Stefano Bollani, Gegè quintet, i “Cafiso 4out”, gruppo del fenomeno Francesco Cafiso, che ha 21 anni e ha già suonato per Obama, oltre a dirigere il jazz festival di Vittoria. Poi i mostri sacri del Trio Roma: Danilo Rea al piano, Enzo Pietropaoli al basso e Amedeo Ariano, istrionico e versatile alla batteria (tanto da suonare anche col Gegè Quintet). Paolo Fresu in versione Paf trio, con l’orso buono Furio Di Castri al contrabbasso e il pirata Antonello Salis al piano, e poi magicamente solo in un Padiglione Italiano stregato dalla sua tromba, con i manichini giganti vestiti da Zegna e Versace, percorsi da brividi quasi umani.
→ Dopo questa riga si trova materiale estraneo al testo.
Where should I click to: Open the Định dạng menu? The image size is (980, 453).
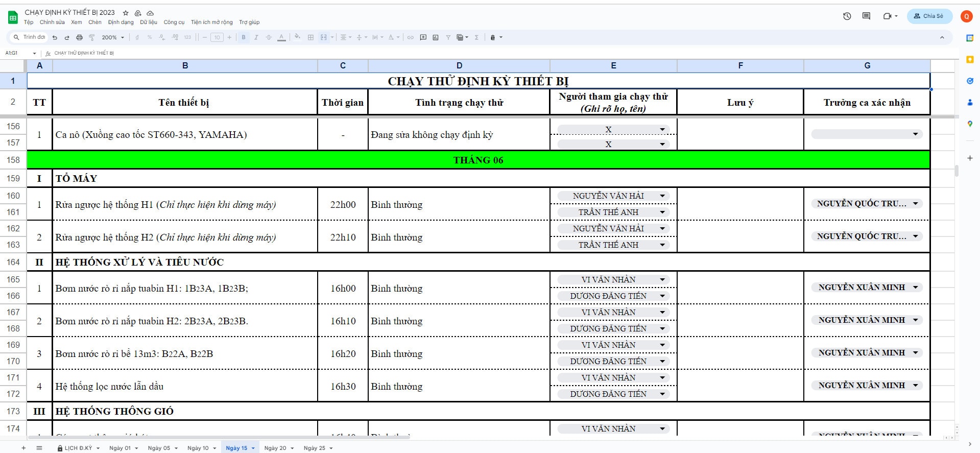pyautogui.click(x=121, y=22)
Roberto Gatto e il suo quartetto, elegante, fresco, sommerso, per troppa disponibilità da migliaia di richieste di autografi e fotografie.
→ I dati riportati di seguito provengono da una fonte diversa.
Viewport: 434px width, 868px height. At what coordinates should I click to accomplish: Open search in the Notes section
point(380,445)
Fin qui il programma ufficiale con due esibizioni fuori expo: al Misheng Museum nel cuore di Red Town e nella concert hall della Jin Mao Tower. Ma dopo, a notte inoltrata le anime irrequiete dei jazzisti italiani trascinavano strumenti e colleghi fuori dalle camere d’albergo, per aggirarsi fino all’alba per i locali della concessione francese, strumenti in spalla, in cerca di palchi, pubblico e altri musicisti con cui sfidarsi.
Due notti di folle jam session fino al mattino al J Z, locale storico della scena shanghainese, che manco a farlo apposta in quei giorni organizzava il festival jazz di Shanghai, richiamando in Cina alcuni tra i migliori nomi del jazz mondiale.
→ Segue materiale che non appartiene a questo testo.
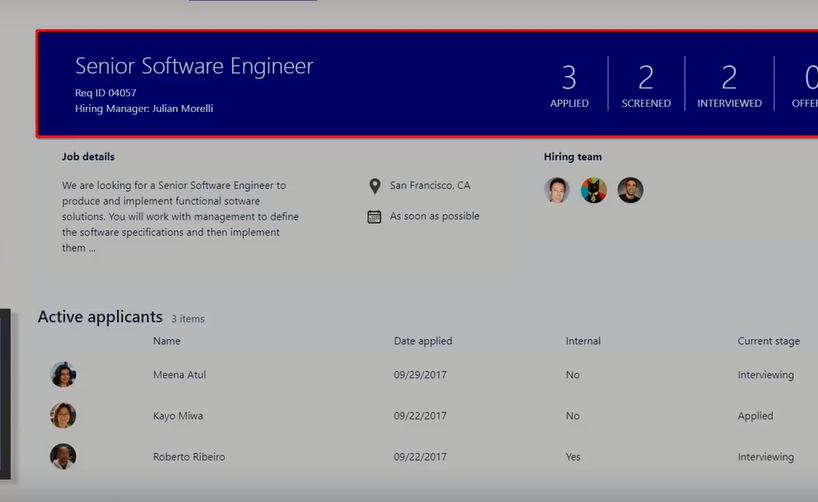Click Meena Atul's profile photo

(63, 375)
In un attimo Shanghai era New York e anche un timido come Paolo Fresu inizia a lucidare la tromba con gli occhi che gli brillano e si prepara ad entrare di prepotenza sul palco. Francesco Cafiso che non credeva a occhi e orecchie, corre in albergo a prendere il sax. Torna in un attimo (senza conoscere né strade né la lingua misteriosa dei taxisti cinesi, guidato da chissà chi) e trova già sul palco la sua band che lo tradisce col rivale.
Ci mette un attimo a salire e Shanghai regala per la prima volta il duello tra tromba e sax migliori d’Italia, diversa l’età, diverso lo stile, ma gli “assolo” sono da togliere il fiato. Una platea di musicisti mai vista fa la sua parte sotto il palco: Gegè Telesforo se la ride con China Moses, la bravissima figlia trentaduenne di Dee Dee Bridgewater, e qualcun altro si innamora flirta con l’unica cantante cinese, mentre Mark, manager del Jz. si nasconde terrorizzato, il pubblico non vuole più andar a casa e continua a bere.
Roy Hardgrove tiene a riposo la tromba sorseggiando gin tonic, mentre tutti aspettano l’arrivo di Brandon Marsalis, fratello di Winston, che avrebbe suonato il giorno dopo, ma aveva promesso di scendere dall’aereo e arrivare lì al J zì!